What you need to do:
Reproduce everything from the start of the records down to the line containing "will (x=110, y=4).", swapping "sidebar" for "toolbar" and leaving the rest as it is.
### Data section
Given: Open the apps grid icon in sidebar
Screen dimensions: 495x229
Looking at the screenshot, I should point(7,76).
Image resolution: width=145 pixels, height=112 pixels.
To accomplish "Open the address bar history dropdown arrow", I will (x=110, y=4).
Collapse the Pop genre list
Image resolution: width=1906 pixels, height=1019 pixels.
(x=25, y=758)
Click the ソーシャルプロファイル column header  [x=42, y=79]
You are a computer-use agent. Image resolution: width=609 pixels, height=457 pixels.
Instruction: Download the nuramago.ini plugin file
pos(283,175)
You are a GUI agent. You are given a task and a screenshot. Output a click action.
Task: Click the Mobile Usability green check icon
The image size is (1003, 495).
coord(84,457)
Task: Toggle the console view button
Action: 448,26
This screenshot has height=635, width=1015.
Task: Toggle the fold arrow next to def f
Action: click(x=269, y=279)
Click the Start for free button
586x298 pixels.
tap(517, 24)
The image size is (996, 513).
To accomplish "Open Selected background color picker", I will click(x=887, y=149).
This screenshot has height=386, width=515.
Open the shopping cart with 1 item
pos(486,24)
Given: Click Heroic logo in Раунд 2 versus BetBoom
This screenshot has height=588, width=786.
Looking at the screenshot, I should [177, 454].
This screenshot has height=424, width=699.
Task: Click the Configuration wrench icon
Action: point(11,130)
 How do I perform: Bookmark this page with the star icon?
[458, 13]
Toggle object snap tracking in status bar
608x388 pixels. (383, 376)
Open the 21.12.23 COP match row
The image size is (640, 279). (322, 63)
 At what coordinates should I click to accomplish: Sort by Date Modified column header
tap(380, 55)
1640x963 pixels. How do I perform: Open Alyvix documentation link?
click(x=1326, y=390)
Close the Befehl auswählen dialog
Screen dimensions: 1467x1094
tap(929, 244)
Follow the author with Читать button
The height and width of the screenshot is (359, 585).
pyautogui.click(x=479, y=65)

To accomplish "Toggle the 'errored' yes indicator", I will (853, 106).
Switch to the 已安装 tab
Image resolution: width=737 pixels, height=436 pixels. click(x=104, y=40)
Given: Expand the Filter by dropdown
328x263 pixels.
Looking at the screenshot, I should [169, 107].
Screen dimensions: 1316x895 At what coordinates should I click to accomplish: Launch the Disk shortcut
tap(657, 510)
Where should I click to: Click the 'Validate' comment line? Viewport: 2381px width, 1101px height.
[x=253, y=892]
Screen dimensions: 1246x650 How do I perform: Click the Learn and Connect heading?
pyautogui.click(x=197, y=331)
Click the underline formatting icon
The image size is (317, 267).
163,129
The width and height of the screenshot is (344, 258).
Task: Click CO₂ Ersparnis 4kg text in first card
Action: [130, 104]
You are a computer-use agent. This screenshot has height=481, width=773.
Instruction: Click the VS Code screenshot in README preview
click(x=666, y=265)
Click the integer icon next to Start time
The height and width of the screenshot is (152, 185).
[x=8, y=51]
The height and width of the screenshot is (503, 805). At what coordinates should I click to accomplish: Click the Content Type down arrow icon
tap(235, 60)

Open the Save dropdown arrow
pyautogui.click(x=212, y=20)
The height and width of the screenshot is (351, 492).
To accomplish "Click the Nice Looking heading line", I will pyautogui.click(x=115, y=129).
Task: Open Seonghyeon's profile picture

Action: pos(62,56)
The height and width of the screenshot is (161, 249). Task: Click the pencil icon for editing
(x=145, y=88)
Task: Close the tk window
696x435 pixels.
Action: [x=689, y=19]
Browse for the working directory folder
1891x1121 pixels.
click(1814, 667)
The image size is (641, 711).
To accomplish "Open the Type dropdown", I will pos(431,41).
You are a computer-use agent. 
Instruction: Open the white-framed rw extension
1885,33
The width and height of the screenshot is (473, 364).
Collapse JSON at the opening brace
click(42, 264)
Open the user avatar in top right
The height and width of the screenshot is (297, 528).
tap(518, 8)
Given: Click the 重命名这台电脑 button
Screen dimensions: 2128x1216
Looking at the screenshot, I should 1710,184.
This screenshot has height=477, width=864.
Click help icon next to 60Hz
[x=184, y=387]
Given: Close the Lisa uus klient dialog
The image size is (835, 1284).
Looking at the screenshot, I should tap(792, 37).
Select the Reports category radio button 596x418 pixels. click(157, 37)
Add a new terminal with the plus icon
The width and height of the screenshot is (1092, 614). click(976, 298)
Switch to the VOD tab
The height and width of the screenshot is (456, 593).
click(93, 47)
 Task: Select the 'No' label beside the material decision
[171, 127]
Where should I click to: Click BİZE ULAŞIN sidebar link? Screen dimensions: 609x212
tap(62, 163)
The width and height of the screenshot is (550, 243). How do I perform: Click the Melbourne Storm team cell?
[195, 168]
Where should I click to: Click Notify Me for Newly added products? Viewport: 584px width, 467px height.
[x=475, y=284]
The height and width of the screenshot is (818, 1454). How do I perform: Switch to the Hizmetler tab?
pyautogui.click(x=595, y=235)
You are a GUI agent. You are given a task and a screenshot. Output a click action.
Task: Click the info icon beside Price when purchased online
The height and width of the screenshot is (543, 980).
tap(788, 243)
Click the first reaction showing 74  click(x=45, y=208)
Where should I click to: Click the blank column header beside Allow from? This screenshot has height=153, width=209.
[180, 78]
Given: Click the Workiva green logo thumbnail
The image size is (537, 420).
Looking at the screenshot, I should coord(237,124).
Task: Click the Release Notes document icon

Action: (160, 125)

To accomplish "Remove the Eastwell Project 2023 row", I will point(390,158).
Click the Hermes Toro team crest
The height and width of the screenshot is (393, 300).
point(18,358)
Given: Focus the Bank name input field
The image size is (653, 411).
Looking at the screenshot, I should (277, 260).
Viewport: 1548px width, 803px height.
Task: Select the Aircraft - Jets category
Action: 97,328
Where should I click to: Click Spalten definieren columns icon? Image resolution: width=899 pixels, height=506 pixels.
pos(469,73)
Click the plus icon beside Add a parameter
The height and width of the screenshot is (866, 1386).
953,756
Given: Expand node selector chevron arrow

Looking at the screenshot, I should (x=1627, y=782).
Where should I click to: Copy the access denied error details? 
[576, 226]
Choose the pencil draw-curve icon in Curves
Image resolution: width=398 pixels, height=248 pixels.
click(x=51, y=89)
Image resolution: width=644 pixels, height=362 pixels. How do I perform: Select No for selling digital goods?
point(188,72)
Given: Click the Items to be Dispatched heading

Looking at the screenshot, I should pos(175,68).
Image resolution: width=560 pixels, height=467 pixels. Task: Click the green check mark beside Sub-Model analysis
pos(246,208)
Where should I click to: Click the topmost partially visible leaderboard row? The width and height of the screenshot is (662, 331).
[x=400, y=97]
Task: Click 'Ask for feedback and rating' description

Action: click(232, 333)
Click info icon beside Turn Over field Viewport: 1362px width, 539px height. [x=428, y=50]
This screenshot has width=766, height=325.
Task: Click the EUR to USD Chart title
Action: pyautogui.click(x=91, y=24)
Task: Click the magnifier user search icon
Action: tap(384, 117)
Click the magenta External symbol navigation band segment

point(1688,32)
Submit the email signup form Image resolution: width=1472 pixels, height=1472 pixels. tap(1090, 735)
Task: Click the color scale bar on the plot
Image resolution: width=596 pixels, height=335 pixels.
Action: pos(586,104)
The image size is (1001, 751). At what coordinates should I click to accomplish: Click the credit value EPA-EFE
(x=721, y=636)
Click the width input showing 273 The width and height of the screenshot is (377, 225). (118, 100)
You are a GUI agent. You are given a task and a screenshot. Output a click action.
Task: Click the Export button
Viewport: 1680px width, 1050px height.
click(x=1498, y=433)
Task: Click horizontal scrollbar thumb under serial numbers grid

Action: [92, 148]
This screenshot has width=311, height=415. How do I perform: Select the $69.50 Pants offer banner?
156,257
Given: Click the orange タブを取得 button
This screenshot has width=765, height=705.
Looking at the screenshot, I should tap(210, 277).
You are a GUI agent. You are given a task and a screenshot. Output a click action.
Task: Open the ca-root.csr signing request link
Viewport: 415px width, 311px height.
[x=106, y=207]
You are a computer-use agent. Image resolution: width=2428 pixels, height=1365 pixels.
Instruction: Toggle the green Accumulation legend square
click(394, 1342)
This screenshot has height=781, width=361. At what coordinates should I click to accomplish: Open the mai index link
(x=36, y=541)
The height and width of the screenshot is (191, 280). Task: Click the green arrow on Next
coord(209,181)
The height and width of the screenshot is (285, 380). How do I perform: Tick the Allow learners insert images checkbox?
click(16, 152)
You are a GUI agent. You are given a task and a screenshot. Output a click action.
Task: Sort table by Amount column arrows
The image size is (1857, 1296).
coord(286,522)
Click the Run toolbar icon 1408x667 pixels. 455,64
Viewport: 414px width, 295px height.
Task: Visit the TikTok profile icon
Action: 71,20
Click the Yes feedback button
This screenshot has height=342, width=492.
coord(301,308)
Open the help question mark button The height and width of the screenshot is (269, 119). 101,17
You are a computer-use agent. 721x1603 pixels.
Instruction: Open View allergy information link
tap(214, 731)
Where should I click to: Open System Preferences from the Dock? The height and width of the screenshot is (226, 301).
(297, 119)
######
Written response:
Given: Open the apps grid icon in toolbar
Screen dimensions: 495x229
Looking at the screenshot, I should point(7,76).
Image resolution: width=145 pixels, height=112 pixels.
To accomplish "Open the address bar history dropdown arrow", I will (x=110, y=4).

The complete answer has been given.